### WHAT IS EXPECTED
Please restate, word for word, the lines below that begin at the one with "Research Resources [button] (511, 63)" and end at the one with "[button] (70, 1779)". Leave out all other lines.

### THE INPUT
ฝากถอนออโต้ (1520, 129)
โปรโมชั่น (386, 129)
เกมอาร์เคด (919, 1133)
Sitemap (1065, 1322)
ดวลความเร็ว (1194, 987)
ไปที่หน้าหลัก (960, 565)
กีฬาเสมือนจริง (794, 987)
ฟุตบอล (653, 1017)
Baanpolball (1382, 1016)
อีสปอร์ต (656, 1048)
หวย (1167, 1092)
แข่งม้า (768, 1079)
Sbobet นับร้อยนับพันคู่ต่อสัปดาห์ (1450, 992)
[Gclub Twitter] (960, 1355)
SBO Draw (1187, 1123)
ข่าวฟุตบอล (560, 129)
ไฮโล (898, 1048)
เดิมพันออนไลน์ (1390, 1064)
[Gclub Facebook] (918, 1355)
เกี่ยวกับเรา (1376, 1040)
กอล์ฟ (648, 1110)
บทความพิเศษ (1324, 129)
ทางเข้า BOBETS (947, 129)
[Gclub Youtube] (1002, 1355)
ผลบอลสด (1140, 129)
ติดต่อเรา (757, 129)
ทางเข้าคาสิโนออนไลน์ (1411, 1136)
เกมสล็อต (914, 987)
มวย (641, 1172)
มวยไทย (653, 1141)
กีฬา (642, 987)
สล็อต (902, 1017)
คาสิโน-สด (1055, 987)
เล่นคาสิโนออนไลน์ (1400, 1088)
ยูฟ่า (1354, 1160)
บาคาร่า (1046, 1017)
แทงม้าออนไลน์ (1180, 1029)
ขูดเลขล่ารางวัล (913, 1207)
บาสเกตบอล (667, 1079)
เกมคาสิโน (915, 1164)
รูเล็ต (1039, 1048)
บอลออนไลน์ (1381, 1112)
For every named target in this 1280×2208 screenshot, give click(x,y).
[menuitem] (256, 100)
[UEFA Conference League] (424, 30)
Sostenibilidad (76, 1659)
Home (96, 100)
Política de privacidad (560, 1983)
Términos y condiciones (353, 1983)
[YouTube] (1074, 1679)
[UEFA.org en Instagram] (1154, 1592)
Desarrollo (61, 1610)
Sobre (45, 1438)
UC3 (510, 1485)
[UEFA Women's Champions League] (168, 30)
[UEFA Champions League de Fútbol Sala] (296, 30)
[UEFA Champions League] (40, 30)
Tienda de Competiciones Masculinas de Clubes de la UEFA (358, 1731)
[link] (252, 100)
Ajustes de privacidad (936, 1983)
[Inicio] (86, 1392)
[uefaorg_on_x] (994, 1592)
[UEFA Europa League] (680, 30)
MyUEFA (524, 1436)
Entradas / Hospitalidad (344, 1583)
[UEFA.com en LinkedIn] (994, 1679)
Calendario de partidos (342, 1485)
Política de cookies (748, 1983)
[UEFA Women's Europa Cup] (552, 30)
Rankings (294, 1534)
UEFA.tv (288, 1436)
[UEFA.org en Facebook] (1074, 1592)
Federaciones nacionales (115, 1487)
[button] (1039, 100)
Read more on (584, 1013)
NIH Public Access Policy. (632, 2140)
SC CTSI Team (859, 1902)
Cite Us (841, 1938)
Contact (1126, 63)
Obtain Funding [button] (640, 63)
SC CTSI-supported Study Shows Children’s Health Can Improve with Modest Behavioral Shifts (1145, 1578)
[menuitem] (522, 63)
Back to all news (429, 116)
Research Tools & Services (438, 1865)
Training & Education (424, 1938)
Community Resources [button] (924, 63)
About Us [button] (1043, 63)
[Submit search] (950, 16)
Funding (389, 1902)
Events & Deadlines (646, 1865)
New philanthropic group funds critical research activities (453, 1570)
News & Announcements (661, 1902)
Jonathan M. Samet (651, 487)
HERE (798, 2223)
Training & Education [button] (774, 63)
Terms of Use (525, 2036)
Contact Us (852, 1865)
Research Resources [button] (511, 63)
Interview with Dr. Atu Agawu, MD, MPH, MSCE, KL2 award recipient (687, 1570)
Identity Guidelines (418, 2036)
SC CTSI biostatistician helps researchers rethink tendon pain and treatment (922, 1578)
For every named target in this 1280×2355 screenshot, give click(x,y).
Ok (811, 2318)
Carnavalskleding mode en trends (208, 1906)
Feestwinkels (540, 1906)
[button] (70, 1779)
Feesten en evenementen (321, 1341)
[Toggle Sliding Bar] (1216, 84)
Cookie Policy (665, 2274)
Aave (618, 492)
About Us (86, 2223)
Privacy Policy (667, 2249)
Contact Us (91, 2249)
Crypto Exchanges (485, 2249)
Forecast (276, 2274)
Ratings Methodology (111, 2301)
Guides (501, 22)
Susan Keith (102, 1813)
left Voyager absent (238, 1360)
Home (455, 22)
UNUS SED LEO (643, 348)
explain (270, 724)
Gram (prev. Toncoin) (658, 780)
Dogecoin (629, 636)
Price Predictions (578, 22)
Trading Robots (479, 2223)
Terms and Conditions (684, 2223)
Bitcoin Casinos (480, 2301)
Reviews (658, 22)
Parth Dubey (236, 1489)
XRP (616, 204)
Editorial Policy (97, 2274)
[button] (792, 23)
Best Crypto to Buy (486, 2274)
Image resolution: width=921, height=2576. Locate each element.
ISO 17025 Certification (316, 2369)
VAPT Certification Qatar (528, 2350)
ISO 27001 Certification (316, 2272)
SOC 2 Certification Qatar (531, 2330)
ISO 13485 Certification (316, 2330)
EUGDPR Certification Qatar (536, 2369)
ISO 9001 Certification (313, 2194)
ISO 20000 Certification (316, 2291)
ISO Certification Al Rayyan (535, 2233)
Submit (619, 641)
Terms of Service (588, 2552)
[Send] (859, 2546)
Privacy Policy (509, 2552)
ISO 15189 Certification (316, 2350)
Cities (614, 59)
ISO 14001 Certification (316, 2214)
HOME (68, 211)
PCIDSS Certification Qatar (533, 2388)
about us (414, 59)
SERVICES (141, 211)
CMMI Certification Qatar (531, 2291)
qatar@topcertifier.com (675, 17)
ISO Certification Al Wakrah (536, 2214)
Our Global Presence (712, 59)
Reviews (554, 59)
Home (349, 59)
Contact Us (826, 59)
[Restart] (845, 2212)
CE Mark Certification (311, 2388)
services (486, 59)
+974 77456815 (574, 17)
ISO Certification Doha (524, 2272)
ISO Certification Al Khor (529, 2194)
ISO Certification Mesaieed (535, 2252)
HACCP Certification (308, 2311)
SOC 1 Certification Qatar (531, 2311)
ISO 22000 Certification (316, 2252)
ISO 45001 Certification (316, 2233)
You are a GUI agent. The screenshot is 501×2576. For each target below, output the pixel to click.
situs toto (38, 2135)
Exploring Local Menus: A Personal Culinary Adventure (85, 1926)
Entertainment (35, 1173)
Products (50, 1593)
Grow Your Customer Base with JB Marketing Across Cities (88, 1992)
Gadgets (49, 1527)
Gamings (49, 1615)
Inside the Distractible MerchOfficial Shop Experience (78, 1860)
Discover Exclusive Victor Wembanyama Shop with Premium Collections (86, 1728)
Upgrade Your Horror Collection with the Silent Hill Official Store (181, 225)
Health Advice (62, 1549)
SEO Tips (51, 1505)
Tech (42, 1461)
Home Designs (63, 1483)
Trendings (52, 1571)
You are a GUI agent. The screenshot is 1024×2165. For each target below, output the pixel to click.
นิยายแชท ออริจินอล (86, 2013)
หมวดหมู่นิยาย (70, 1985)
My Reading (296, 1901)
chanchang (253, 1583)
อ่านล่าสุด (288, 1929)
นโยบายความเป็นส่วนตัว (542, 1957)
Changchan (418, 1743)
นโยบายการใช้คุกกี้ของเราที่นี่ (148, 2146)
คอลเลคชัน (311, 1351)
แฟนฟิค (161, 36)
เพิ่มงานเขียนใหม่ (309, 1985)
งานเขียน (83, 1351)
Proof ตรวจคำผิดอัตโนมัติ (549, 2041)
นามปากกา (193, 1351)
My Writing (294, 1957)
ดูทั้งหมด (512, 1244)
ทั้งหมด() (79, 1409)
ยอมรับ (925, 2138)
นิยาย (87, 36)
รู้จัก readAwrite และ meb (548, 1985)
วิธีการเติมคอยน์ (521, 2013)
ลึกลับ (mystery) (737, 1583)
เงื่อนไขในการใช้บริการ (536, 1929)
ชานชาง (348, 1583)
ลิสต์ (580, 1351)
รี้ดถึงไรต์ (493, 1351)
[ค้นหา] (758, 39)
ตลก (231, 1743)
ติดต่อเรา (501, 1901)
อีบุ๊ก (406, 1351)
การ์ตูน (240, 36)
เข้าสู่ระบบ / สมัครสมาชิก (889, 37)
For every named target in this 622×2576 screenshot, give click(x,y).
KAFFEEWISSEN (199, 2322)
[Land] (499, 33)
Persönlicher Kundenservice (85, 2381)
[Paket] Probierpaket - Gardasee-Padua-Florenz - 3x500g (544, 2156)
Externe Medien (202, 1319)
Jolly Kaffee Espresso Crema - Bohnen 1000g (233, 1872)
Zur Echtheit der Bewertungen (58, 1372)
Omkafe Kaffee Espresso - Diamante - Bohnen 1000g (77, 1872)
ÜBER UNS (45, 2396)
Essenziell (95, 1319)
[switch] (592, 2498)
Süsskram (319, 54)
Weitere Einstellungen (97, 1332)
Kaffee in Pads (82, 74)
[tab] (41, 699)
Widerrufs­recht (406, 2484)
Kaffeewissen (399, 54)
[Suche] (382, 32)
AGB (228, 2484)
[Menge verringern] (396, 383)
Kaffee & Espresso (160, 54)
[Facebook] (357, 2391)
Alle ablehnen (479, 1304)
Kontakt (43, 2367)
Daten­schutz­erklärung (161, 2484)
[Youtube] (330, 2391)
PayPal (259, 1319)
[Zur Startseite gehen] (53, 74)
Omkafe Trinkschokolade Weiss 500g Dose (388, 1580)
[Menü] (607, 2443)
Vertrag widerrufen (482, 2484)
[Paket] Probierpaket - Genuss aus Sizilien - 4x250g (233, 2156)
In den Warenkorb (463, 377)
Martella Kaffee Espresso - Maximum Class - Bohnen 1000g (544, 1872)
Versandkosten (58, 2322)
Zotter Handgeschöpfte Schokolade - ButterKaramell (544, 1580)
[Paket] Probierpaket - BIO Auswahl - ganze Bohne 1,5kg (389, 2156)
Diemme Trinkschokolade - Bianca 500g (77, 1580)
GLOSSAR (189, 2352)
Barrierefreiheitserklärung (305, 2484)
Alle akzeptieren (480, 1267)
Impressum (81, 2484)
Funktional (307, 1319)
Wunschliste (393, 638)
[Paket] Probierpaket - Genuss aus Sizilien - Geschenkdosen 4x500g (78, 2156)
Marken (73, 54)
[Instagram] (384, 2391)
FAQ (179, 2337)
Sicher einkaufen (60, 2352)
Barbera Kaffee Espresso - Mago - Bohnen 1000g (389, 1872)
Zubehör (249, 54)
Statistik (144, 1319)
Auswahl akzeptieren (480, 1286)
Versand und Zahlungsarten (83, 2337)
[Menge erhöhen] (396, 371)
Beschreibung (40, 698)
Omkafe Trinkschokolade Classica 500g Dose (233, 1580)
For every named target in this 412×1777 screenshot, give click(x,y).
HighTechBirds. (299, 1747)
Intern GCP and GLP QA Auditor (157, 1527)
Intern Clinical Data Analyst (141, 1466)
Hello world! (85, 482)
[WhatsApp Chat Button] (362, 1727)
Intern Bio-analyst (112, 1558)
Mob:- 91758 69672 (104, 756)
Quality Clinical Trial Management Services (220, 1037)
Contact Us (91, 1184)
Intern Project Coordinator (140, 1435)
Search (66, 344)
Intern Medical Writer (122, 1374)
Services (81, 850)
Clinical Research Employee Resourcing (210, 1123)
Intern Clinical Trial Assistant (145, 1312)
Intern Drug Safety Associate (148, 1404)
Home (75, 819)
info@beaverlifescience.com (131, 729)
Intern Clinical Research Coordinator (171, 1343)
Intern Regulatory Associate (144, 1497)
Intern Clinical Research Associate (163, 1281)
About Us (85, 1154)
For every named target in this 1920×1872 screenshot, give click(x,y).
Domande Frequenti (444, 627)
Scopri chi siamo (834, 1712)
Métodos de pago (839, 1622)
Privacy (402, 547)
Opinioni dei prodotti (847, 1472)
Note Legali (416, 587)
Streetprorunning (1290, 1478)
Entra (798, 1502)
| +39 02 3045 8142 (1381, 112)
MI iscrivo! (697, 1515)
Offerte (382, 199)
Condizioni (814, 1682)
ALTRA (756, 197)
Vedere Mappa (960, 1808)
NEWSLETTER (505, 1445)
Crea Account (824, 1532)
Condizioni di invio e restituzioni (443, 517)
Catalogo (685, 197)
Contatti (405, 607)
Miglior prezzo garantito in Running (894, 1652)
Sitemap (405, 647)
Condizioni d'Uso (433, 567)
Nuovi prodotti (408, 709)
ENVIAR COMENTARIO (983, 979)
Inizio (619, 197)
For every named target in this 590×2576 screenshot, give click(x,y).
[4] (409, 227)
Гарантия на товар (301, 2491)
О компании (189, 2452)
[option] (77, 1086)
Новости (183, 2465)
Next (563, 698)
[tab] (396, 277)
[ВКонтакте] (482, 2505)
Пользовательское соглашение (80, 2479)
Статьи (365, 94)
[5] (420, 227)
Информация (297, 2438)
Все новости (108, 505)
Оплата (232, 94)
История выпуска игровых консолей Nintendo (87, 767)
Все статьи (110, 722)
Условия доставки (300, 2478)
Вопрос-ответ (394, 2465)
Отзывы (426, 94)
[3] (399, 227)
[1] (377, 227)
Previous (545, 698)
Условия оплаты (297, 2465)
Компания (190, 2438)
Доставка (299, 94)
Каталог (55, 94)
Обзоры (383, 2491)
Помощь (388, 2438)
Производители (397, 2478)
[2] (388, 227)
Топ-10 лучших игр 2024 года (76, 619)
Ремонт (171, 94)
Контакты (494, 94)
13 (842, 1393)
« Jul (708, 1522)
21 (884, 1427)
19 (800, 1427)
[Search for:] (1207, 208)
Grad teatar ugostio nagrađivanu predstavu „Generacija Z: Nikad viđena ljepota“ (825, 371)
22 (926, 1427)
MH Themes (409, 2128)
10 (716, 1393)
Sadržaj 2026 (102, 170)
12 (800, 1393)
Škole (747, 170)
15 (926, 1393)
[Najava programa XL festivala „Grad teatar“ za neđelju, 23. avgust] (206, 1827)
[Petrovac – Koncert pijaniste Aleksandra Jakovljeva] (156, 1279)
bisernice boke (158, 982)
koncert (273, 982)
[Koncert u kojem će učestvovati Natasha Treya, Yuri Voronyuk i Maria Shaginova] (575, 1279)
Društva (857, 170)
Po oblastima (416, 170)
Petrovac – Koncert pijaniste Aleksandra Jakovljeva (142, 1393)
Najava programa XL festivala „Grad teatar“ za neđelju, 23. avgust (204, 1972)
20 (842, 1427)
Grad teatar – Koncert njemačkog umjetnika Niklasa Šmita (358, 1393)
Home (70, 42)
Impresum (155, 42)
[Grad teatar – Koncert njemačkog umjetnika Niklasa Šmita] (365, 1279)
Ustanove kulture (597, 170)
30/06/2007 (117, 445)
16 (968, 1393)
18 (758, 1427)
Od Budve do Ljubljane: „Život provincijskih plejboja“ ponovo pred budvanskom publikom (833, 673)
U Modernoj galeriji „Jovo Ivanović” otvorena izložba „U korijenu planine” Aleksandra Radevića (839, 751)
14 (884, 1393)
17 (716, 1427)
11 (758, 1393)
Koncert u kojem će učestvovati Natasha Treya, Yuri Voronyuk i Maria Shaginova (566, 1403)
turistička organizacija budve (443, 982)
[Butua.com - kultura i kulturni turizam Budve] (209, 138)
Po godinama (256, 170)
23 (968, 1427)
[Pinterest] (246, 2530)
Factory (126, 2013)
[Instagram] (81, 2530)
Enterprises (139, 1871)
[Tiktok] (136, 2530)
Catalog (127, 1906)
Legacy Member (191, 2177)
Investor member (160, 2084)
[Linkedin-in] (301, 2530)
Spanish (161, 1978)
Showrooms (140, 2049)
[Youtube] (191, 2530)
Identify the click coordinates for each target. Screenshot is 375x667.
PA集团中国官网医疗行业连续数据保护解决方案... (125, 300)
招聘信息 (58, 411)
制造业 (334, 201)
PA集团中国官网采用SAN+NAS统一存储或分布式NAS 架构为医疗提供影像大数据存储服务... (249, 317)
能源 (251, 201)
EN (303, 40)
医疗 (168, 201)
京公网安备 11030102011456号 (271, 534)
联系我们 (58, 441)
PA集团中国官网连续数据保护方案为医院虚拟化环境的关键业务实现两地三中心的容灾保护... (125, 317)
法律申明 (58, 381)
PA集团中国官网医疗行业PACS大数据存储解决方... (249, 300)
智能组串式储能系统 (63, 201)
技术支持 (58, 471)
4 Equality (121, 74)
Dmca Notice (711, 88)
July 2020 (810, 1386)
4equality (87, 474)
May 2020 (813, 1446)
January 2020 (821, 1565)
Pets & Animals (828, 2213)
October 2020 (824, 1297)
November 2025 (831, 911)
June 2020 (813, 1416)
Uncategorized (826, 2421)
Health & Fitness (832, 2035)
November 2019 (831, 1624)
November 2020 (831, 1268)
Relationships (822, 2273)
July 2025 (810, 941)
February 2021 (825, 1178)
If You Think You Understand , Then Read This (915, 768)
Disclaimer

### REPLY TO THE EXERCISE
Research Resources [button] (511, 63)
Interview with Dr. Atu Agawu, MD, MPH, MSCE, KL2 award recipient (687, 1570)
Identity Guidelines (418, 2036)
SC CTSI biostatistician helps researchers rethink tendon pain and treatment (922, 1578)
For every named target in this 1280×2355 screenshot, give click(x,y).
Ok (811, 2318)
Carnavalskleding mode en trends (208, 1906)
Feestwinkels (540, 1906)
[button] (70, 1779)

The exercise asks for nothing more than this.